● **PROBLEM DETAILS**
Output the data from the line containing "Task: Click the width Size field" through the line containing "Action: tap(350, 605)", both included, as a numbered list with blank lines omitted.

● **DATA FOR THIS TASK**
▬▬▬
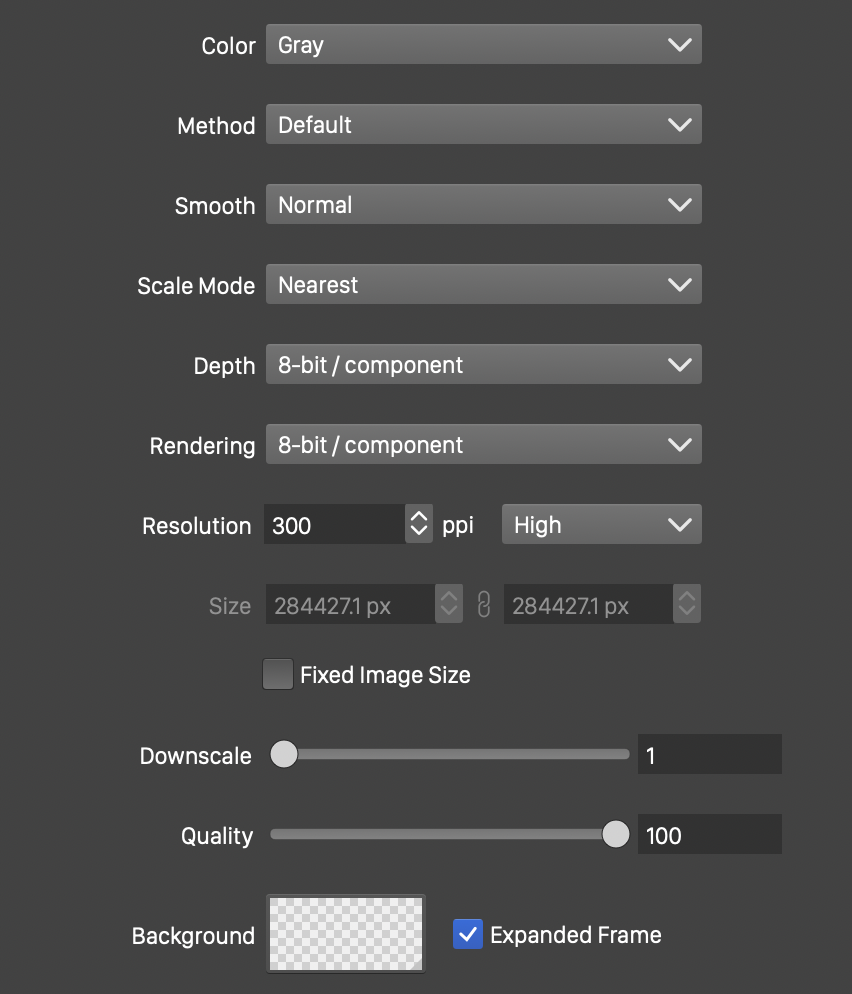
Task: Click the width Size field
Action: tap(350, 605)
▬▬▬
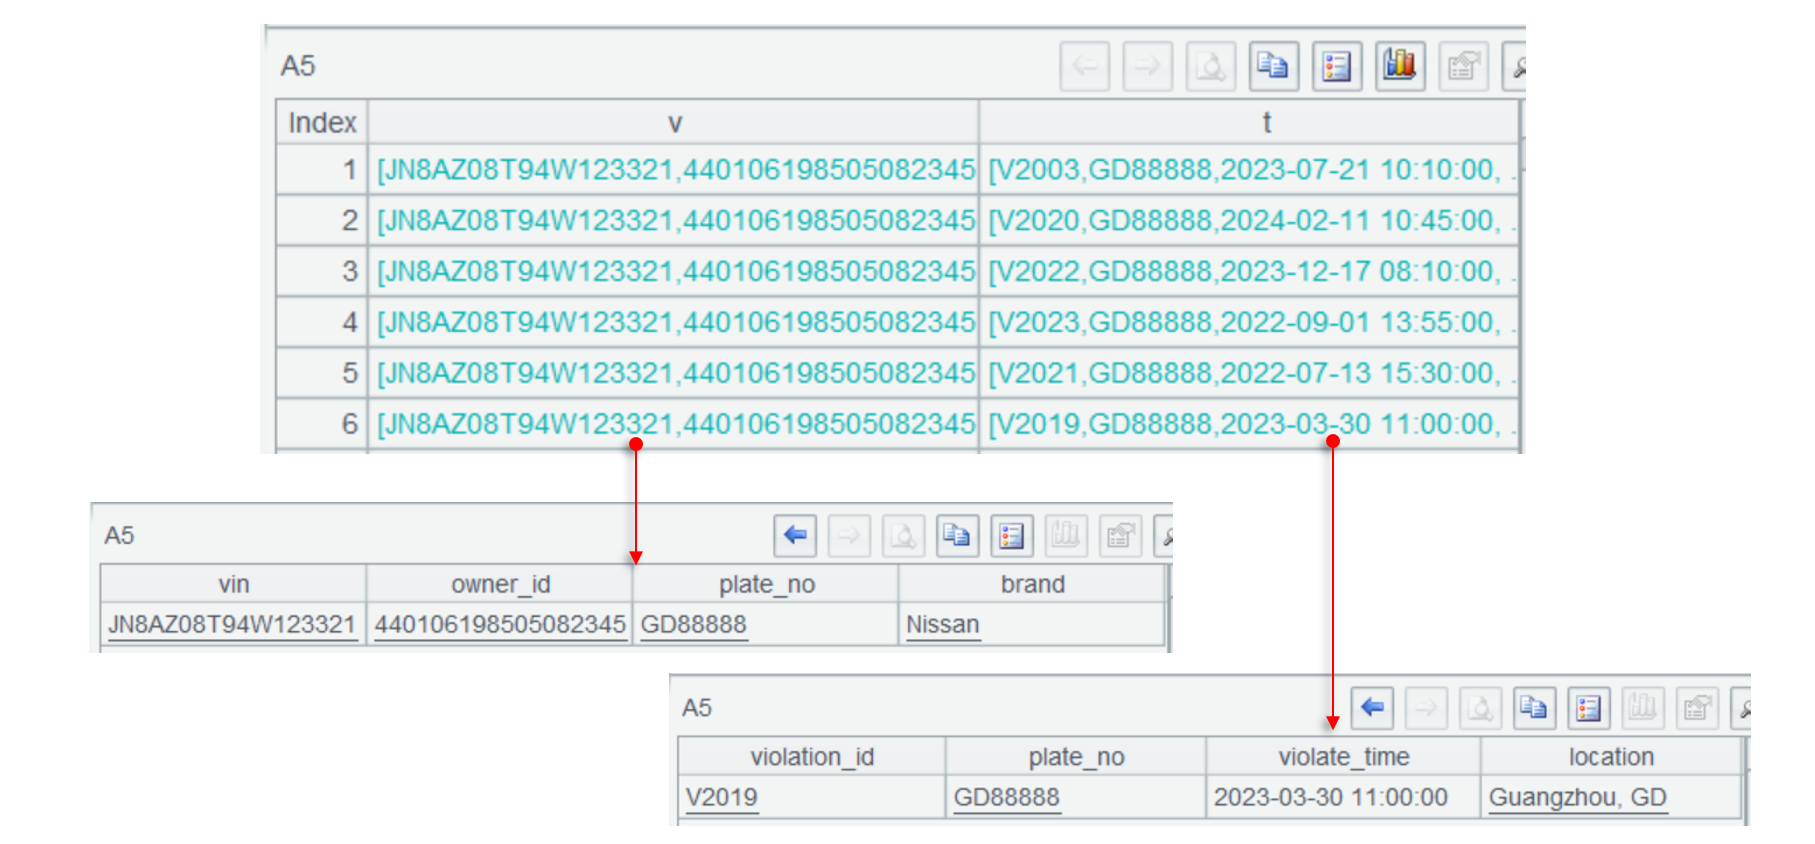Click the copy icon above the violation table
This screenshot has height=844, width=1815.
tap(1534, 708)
▬▬▬
● **SOLUTION TO THE EXERCISE**
1. Task: Click the width Size field
2. Action: tap(350, 605)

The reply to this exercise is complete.